==== PASSAGE FOR REVIEW

Instant gratification seems to be the big trend in games. First Otoy, then OnLive, and now another game startup, InstantAction, are all talking about how to deliver high-end games almost instantly to players.
But InstantAction’s announcement today is far different, and perhaps more down to earth, than the other companies that are trying to offer games on demand. Today, the company is announcing that LucasArts will use InstantAction’s technology to distribute its classic game remake, The Secret of Monkey Island: Special Edition.
The company is also enhancing its service for users through a novel partnership with Gaikai, another company with games-on-demand technology.
Louis Castle, a well-known game designer and now chief executive of InstantAction in Las Vegas, says that his company will have a more realistic approach to letting gamers play heavy-download games on just about any machine. InstantAction already has a bunch of games on its site with cool 3-D graphics that you can play without doing a download.
Now it is expanding that service a new platform that can expand a game’s reach. There are multiple technologies in the offering. The first are InstantAction 2Go and anyexe. These let a downloadable game to be played via a web browser through a web link. You just click on the link, you start the download process, but the game code starts to execute almost immediately. That is because InstantAction has a progressive download chunking technology that lets you start playing a game while the rest of it downloads in the background. The game taps the power of your own computer as you play it. So you still need a somewhat powerful PC to play a game. The good thing is that the game is served to you almost instantly.
You can also take that web link and add it to any web page. You can thus embed the game in a Facebook page, a fan site, game review or any other web page. That part is powerful. It means you can distribute a game far and wide, going way beyond the site where the game download is stored.
The company uses the progressive download chunking technology to make games instantly available on its InstantAction.com site. You can save your progress in the game and transfer the game to any computer that you use, so there is no restriction on the number of systems you can play the game on.
To further enhance a player’s ability to play a game on any computer, InstantAction has partnered with Gaikai, a startup founded by game veteran David Perry. Gaikai, like OnLive and Otoy, has a technology that lets servers preprocess game graphics so that high-end games can be played on low-end computers. InstantAction will use Gaikai so that it can deliver a thin-client version (meaning one that can play on very low-end hardware) of a game’s free trial when a server is available and the connectivity exists to give the gamer a great experience. As the player plays a free trial, the game can transfer in the background and thus allow the player to buy and quickly play the game if so desired.

========
==== EXERCISE DATA

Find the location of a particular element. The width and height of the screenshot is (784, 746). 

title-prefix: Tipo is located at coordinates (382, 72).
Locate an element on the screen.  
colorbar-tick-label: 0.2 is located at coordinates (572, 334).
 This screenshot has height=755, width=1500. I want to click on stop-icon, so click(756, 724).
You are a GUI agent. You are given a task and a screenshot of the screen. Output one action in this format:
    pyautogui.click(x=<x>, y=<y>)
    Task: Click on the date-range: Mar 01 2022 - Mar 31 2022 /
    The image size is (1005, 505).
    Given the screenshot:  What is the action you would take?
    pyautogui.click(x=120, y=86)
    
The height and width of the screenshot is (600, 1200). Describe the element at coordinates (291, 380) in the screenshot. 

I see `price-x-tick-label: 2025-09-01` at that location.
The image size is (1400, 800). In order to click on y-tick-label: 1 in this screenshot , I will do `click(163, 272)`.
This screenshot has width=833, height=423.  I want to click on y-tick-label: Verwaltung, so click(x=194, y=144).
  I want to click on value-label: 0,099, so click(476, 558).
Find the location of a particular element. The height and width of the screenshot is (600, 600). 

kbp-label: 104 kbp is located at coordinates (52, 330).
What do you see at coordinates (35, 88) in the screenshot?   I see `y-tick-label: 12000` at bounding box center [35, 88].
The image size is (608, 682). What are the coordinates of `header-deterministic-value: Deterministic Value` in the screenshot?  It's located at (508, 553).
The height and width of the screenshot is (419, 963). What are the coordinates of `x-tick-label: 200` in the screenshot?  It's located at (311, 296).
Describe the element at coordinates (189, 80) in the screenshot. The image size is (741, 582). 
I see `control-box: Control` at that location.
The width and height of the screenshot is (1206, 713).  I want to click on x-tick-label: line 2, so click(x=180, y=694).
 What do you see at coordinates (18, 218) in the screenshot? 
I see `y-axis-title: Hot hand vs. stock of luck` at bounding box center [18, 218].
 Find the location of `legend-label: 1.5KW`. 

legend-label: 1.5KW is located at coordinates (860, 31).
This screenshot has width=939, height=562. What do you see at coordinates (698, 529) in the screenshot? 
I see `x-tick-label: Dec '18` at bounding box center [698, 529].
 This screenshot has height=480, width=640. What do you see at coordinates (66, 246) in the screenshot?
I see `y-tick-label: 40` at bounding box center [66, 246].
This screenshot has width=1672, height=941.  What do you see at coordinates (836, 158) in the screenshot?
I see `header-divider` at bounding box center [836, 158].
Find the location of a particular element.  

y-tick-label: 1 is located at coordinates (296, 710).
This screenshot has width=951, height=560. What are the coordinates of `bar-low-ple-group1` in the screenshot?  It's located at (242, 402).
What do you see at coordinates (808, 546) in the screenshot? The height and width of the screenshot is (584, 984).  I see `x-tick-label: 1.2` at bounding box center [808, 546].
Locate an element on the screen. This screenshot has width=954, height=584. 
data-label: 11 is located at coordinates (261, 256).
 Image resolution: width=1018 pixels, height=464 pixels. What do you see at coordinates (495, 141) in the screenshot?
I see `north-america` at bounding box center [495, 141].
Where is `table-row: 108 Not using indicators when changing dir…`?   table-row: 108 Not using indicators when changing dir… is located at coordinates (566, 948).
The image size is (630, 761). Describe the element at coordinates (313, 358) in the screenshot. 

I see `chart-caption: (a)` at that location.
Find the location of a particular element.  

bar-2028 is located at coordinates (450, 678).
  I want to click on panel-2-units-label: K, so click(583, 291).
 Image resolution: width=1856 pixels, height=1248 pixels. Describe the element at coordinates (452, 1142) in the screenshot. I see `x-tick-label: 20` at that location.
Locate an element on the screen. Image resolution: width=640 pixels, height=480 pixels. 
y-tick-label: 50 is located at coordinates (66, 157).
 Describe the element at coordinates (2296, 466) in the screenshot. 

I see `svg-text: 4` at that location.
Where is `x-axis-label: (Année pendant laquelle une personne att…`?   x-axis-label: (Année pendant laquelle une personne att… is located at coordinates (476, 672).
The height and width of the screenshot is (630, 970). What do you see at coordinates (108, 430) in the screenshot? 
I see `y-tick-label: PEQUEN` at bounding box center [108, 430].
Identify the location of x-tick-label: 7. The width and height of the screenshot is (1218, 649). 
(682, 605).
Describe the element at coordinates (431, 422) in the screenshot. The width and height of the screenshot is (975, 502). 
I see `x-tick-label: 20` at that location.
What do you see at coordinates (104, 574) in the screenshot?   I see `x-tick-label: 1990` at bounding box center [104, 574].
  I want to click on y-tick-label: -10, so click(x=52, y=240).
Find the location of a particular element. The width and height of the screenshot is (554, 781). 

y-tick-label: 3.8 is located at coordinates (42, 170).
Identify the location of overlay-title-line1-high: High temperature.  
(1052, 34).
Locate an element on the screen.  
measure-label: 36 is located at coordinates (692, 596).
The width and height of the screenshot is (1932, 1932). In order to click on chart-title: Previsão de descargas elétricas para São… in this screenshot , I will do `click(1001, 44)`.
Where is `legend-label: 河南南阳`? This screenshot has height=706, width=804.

========

> [SET OF TASKS]
1 > According to the InstantAction article, which game will LucasArts distribute using InstantAction's technology?
2 > Using the InstantAction article's own reasoning, explain why a player can start a game almost immediately after clicking its web link.
3 > Summarize the InstantAction article in three sentences.

> [OUTPUTS IN ORDER]
1 > The Secret of Monkey Island: Special Edition.

2 > InstantAction has a progressive download chunking technology, so the game code starts to execute almost immediately. The player can start playing while the rest of the game downloads in the background.

3 > InstantAction, a game startup whose chief executive is Louis Castle, announced that LucasArts will use its technology to distribute The Secret of Monkey Island: Special Edition. Its InstantAction 2Go and anyexe technologies let a downloadable game be played through a web link, which can be embedded in any web page, while progressive download chunking brings in the rest of the game in the background. Through a partnership with Gaikai, InstantAction will also deliver thin-client free trials that run on very low-end hardware when a server and connectivity are available, while the full game transfers in the background.